Die mittlere Dauer des progressionsfreien Überlebens betrug im Satraplatin-Arm 11,1 Wochen gegenüber 9,7 Wochen im
Placebo-Arm (p<0,001). Das mittlere Gesamtüberleben – der zweite festgelegte primäre Endpunkt – betrug in der
Intention-to-Treat-Population im Satraplatin-Arm 61,3 Wochen und im Placebo-Arm 61,4 Wochen. Die Therapie mit
Satraplatin wurde trotz vermehrten Auftretens von Myelosuppression und gastrointestinalen Beschwerden allgemein
gut toleriert.
Carboplatin plus Taxan
Carboplatin allein hat bei kastrationsresistentem Prostatakrebs nur moderate Aktivität. Ihm wird aber in Verbindung mit
Taxanen ein höherer Nutzen beigemessen. Eine gepoolte Analyse aus den Daten von sieben Studien mit der Dreierkombination
Taxan-Estramustin-Carboplatin zeigte zwar ein vorteilhaftes Gesamtüberlebensprofil, doch es ließ sich nicht klar ermitteln,
ob der Benefit dem Taxan alleine oder einer Wirkungssteigerung durch die Kombination mit Carboplatin zuzuschreiben
ist [22].
Sunitinib
Sunitinib inhibiert verschiedene Tyrosin-Kinasen wie den VEGFR und den platelet-derived growth factor receptor (PDGF).
Letzterer wird von Prostatakarzinomen und Metastasen aus kastrationsrefraktärem Prostatakrebs exprimiert.
Sunitinib wurde als Monotherapie bei Patienten mit kastrationsresistentem Prostatakrebs, die nach ein bis zwei zytotoxischen
Behandlungsregimen einschließlich Docetaxel progredient waren, in einer Phase-II-Studie geprüft [23]. Die
radiographische klinische Beurteilung ergab bei 36 Patienten ein medianes progressionsfreies Überleben von 19,4 Wochen. In
vier Fällen sank der PSA-Spiegel um mindestens 50% und in sieben Fällen um mindestens 30 %. Gemäß RECIST kam es bei zwei
von 18 Patienten mit messbarer Krankheit zu einem 30%igen Rückgang, und bei acht Patienten wurde eine geringgradige
Schrumpfung registriert.
Docetaxel plus Bevacizumab
Patienten mit progredientem kastrationsresistentem Prostatakrebs erhielten nach vorausgegangener Behandlung mit Docetaxel
als Second-line-Therapie die Kombination Bevacizumab (10 mg/kg) und Docetaxel (60 mg/m2) alle drei Wochen.

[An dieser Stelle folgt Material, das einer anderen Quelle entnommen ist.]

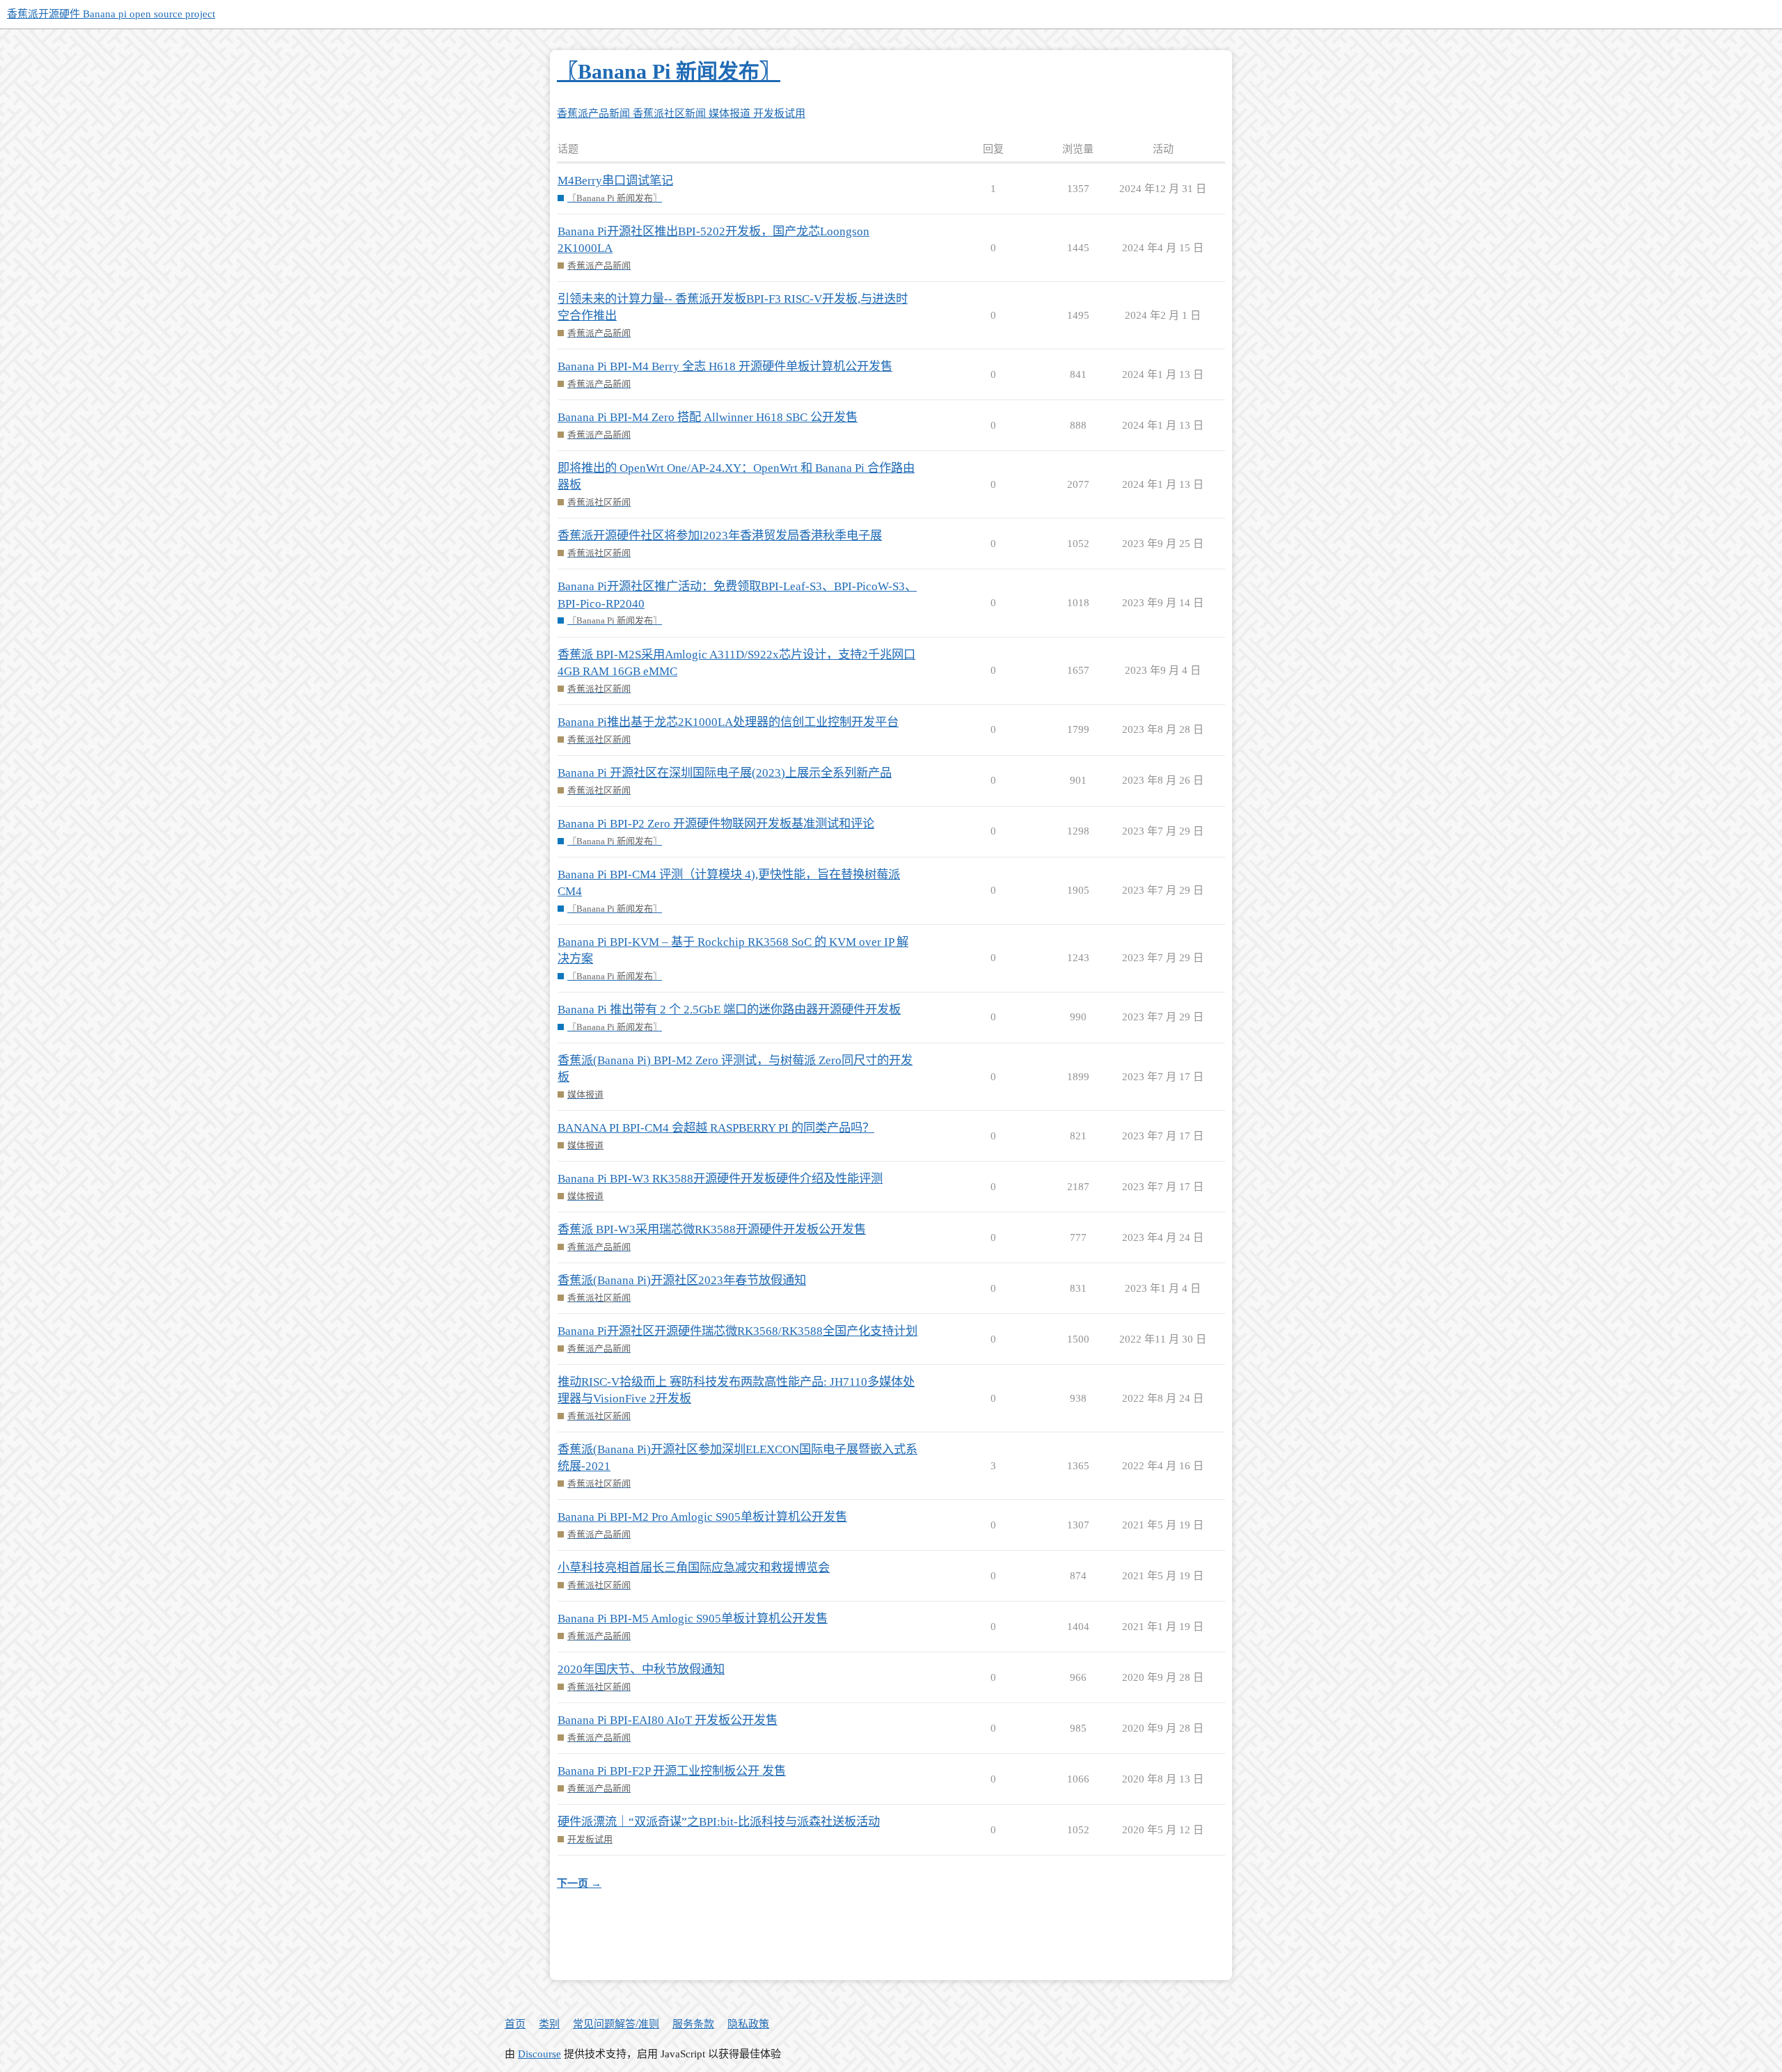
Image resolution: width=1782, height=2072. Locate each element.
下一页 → (579, 1883)
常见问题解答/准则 (616, 2024)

In elf Fällen (55%) wurde ein deutliches PSA-Ansprechen registriert. Bei vier dieser Männer war das zuvor unter Docetaxel
alleine nicht beobachtet worden [24].
Die zusammengefasste Analyse zweier sehr ähnlich konzipierter, randomisierter, Placebo-kontrollierter Phase-III-Studien ergab in der Studiengruppe eine 33%ige Reduktion des Mortalitätsrisikos mit einer mittleren Überlebenszeit von 23,2 Monaten bei Behandlung mit Sipuleucel-T und 18,9 Monaten in der Placebo-Gruppe [25].
Sipuleucel-T wurde in den USA für asymptomatische oder minimal symptomatische Patienten mit kastrationsresistentem
Prostatakrebs zugelassen. Gegenwärtig bleibt die Anwendung aber auf die etwa 50 Zentren, die an der Entwicklung der
Vakzine beteiligt waren, beschränkt. Die Produktionskapazität ist auf ca. 2.000 Patienten beschränkt.